このことから、記事に書いた通りU-Bootの設定を行い再度インストールし直す必要がある。
19.07でath79のファームウェアを使用していた場合は、直接のアップグレードで問題無い。
realtek targetが追加された
21.02ではrealtek targetが追加された。名前こそ "realtek" ではあるものの源流は rtl838x target であり、今のところは安価帯寄りのマネージドスイッチに使用されるSoCファミリーのみがサポートされる。
masterにおいては国内メーカーである因幡電機産業のAML2-17GPもサポートされるが、21.02においてサポートされる機種は国外メーカー機のみ。
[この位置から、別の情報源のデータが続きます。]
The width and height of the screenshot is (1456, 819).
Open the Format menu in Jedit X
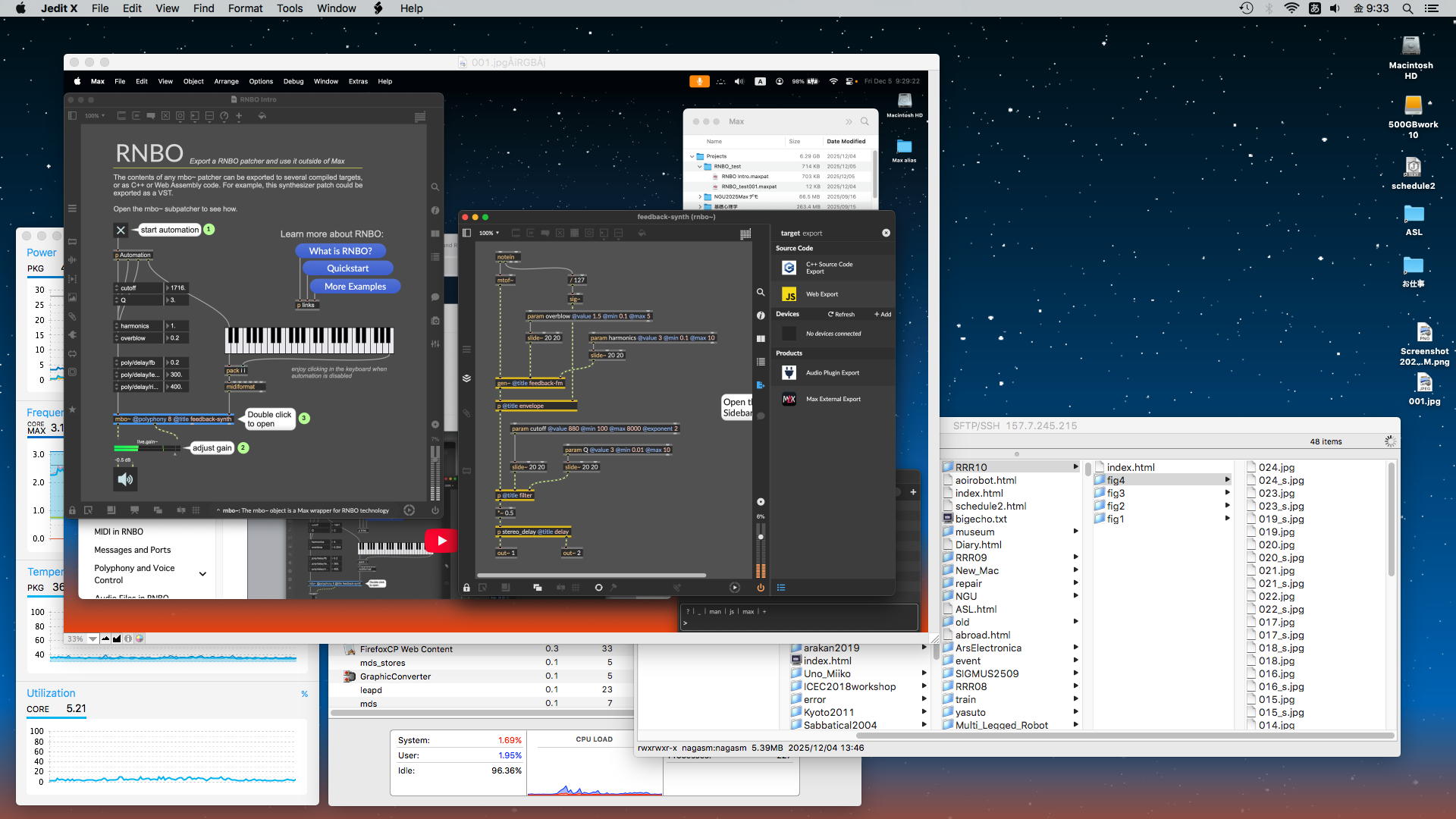click(245, 8)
21.02.0時点ではオフロード周りにおいてIPv6の扱いに問題有
長らく21.02.0のリリースを遅延させていた原因の一つ。極度に重大な問題とは言えないこと、有効な解決策が一向に出てこないことから、これ以上待つことはできないと判断され21.02.0のリリースが決定された。問題が発生する通信を発生させる場合においてはオフロード機能を無効化することが推奨されている。
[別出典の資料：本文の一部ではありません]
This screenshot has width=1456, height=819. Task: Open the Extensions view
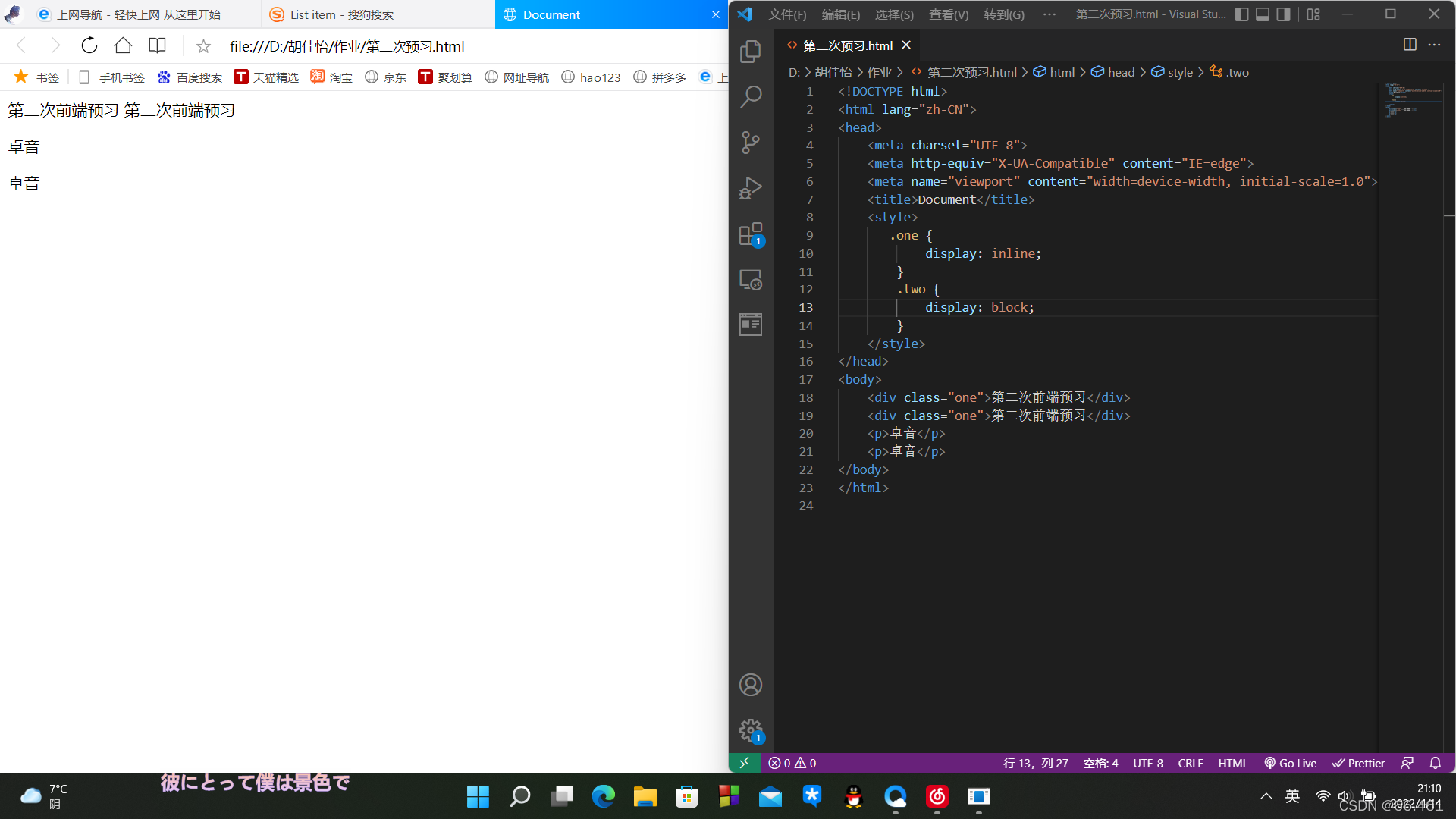pyautogui.click(x=750, y=234)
今後の .1 またはそれ以降のアップデートでの修正が見込まれている。
WZR-HP-G300NH2のファームウェアは21.02に存在せず
前述の通りar71xx targetは21.02においては削除済みでありリリースされない。その関係上、ath79に移植されていないWZR-HP-G300NH2のファームウェアは21.02に存在せず、利用不可。
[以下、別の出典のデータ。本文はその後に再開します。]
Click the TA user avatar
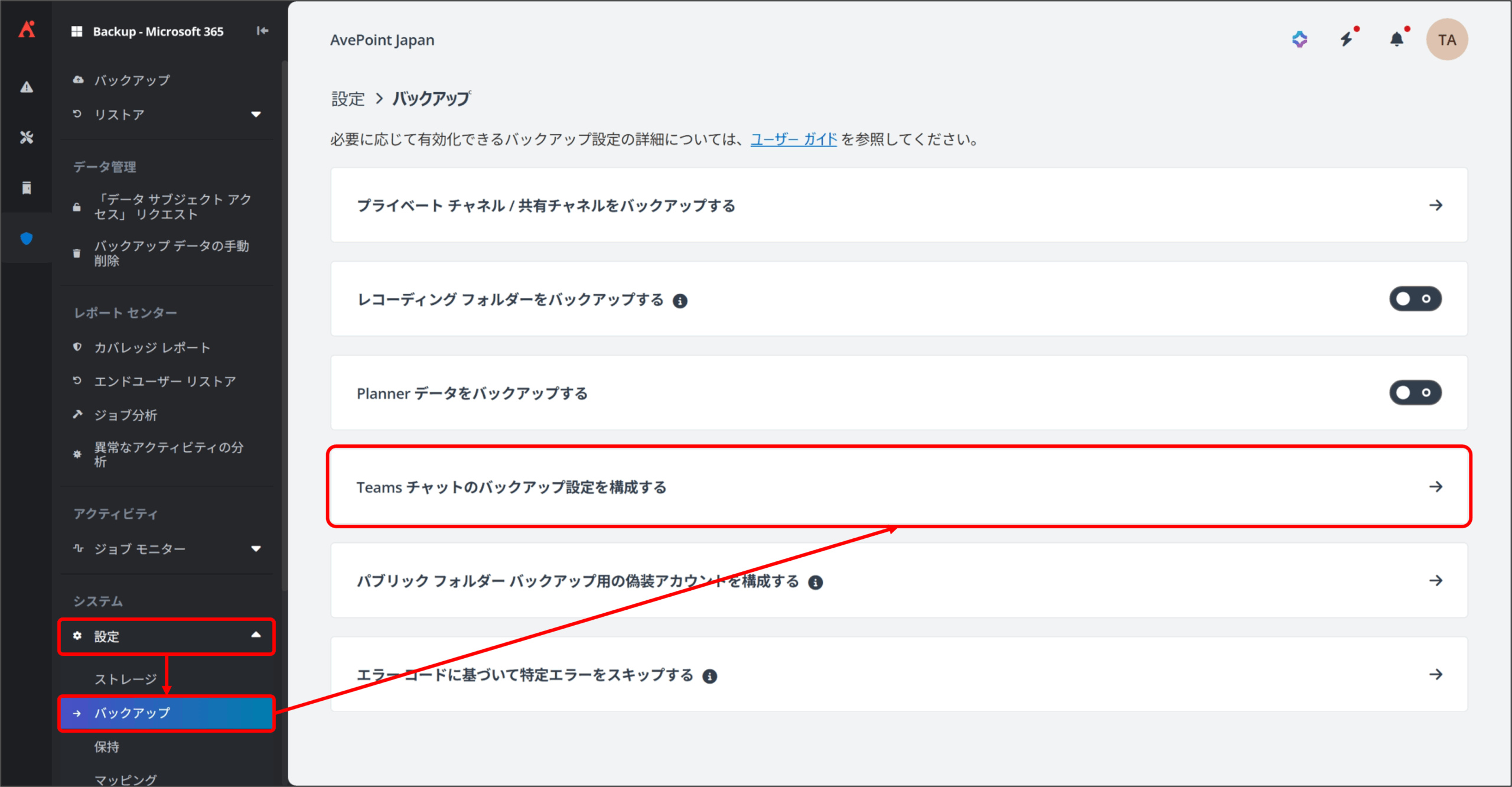This screenshot has height=787, width=1512. (x=1446, y=40)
なお、筆者(musashino_205)はこの機種の移植はモチベーション無し。今後誰かが移植するとしても、原則としてmasterに先にマージされることがルールとして定められており、それが21.02にも取り込まれるかは未知数。既に21.02.0がリリース済みであることから、取り込まれることは無く21.02の次のリリースになる気はする。
WZR-HP-G300NHのファームウェアは2種類ある
21.02において一本化されたath79 targetにおいて、WZR-HP-G300NHのサポートは2種類ある。
WZR-HP-G300NHがハードウェアリビジョンによってスイッチングハブチップを2種類 (RTL8366SR/RTL8366RB) のうちどちらかを使用していることに起因しており、適切な方を使わないとイーサネットが機能しない。
19.07以前からのアップグレードの場合は、元のファームウェアにおいてスイッチがどちらで認識しているかを確認し、ath79の2種類のサポートから適切なプレフィックスが付いている方を選択する。
新規に導入する場合、Forumに多少ハードウェアリビジョンの情報があるのでそれを参考にするか、一度適当な方を投げ込んでみてイーサネットが死んでいるようならもう片方を試すなどする。
なお、WZR-HP-G301NHは恐らくRTL8366RBを搭載するもののみ。